Le système interaméricain des droits de la personne (SIDH) et, en particulier, la Commission interaméricaine des droits de l’homme (CIDH), ont également fait l’objet de vives critiques lors de cette Assemblée générale. Au lieu de mettre à profit cet événement pour mener une réflexion constructive sur la façon de mieux promouvoir et protéger les droits humains sur le continent américain, certains États participants ont porté des accusations, anciennes ou nouvelles, contre le SIDH. Bien souvent, ces accusations résultent d’une mauvaise compréhension des instruments internationaux qui régissent ce mécanisme ou d’une confusion manifeste concernant les compétences et les capacités des organes qui le composent. Plusieurs projets de résolution relatifs au SIDH restent en suspens en raison de fortes divergences entre les délégations quant à la formulation définitive des textes. Certaines délégations s’obstinent à vouloir contraindre la CIDH à mettre en œuvre les recommandations formulées par certains États, au mépris de l’indépendance et de l’autonomie dont jouit l’organe principal de l’OEA en tant qu’instance supranationale chargée de veiller au respect des engagements pris par les États en matière de droits fondamentaux. Amnesty International demande instamment aux États de la région de respecter cette indépendance et cette autonomie afin que la CIDH – et elle seule – examine ces recommandations et prenne la décision finale concernant l’adoption des mesures qu’elle juge propices à une plus grande promotion et protection des droits humains sur le continent américain.

Il convient de rappeler que si les États membres du système interaméricain des droits de la personne ont instauré ce mécanisme, c’est notamment pour garantir à leurs habitants la possibilité de recourir à une instance supranationale lorsque, dans leur pays, ils ne parviennent pas à obtenir justice ou réparation pour les violations des droits humains qu’ils ont subies, l’existence d’obstacles au sein des instances judiciaires nationales ayant donc été reconnue.
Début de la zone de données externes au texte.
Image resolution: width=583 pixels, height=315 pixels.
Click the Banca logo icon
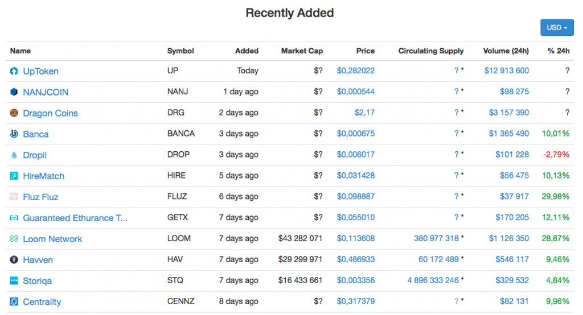pos(14,134)
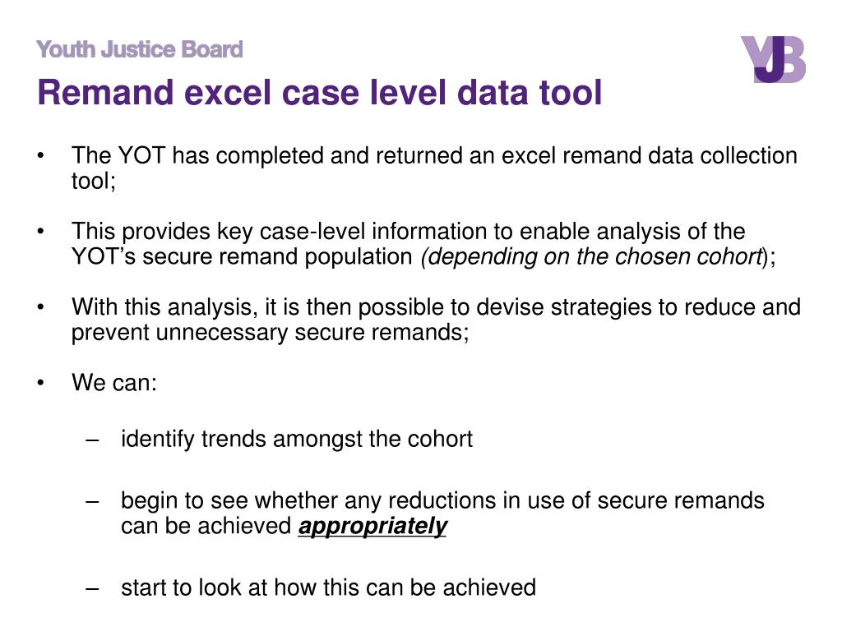Click 'prevent unnecessary secure remands;' line
The width and height of the screenshot is (842, 631).
click(x=271, y=333)

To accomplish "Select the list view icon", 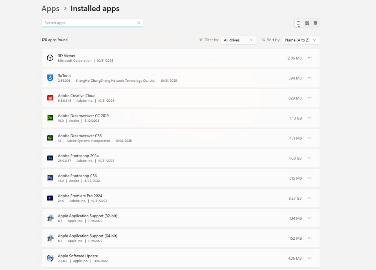I will click(298, 23).
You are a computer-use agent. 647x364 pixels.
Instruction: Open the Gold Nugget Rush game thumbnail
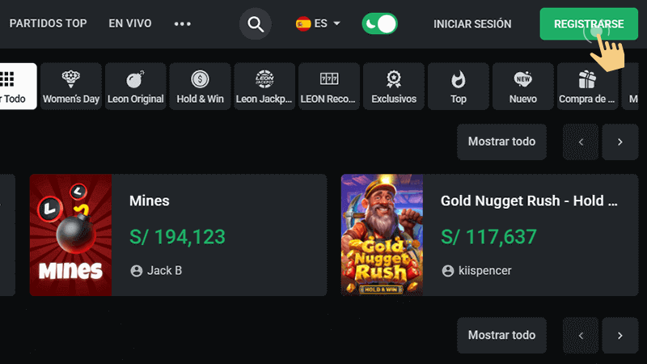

C’est pourquoi le SIDH est indispensable pour renforcer la protection accordée au niveau national.

Au cours de la première séance plénière, le président de l’Équateur, Rafael Correa, a consacré une grande partie de son discours à dresser un tableau négatif de la Cour et de la Commission interaméricaines des droits de l’homme, exprimant des opinions inquiétantes sur le rôle de ces instances et la portée des normes internationales en matière de droits humains. Il a notamment présenté une conception extrêmement préoccupante de ce que signifie le droit à une consultation préalable dont jouissent les peuples indigènes, conformément aux normes internationales activement défendues par l’Équateur. Le président équatorien a en particulier nié le fait que l’un des objectifs de ce droit est d’obtenir le consentement des peuples indigènes lorsque la construction d’infrastructures ou la mise en place de projets économiques ou d’initiatives de développement affectent leur droit à disposer de leurs terres ancestrales. Les normes internationales obligent expressément les États à parvenir à un accord avec les populations autochtones ou à obtenir leur consentement préalable, libre et éclairé pour la mise en œuvre de projets de développement, de lois et de politiques qui affectent leur mode de vie. Ce consentement doit être obtenu par le biais d’une consultation préalable permettant aux communautés concernées de participer en amont au processus décisionnel, d’obtenir facilement des informations suffisantes et objectives sur les éventuelles conséquences (tant positives que négatives) d’un projet donné et de discuter des moyens qui permettraient, le cas échéant, d’atténuer ces effets. Contester le fait que le consentement préalable, libre et éclairé est l’un des objectifs du processus de consultation porte atteinte à l’un des droits fondamentaux acquis de haute lutte par les peuples indigènes, depuis longtemps victimes de discriminations, et revient à nier l’importance et la nécessité d’un dialogue en toute bonne foi entre l’État et les institutions représentant les populations concernées. Si ces normes ne sont pas reconnues, la consultation préalable devient un exercice futile, uniquement destiné à renforcer des décisions déjà prises au niveau de l’État.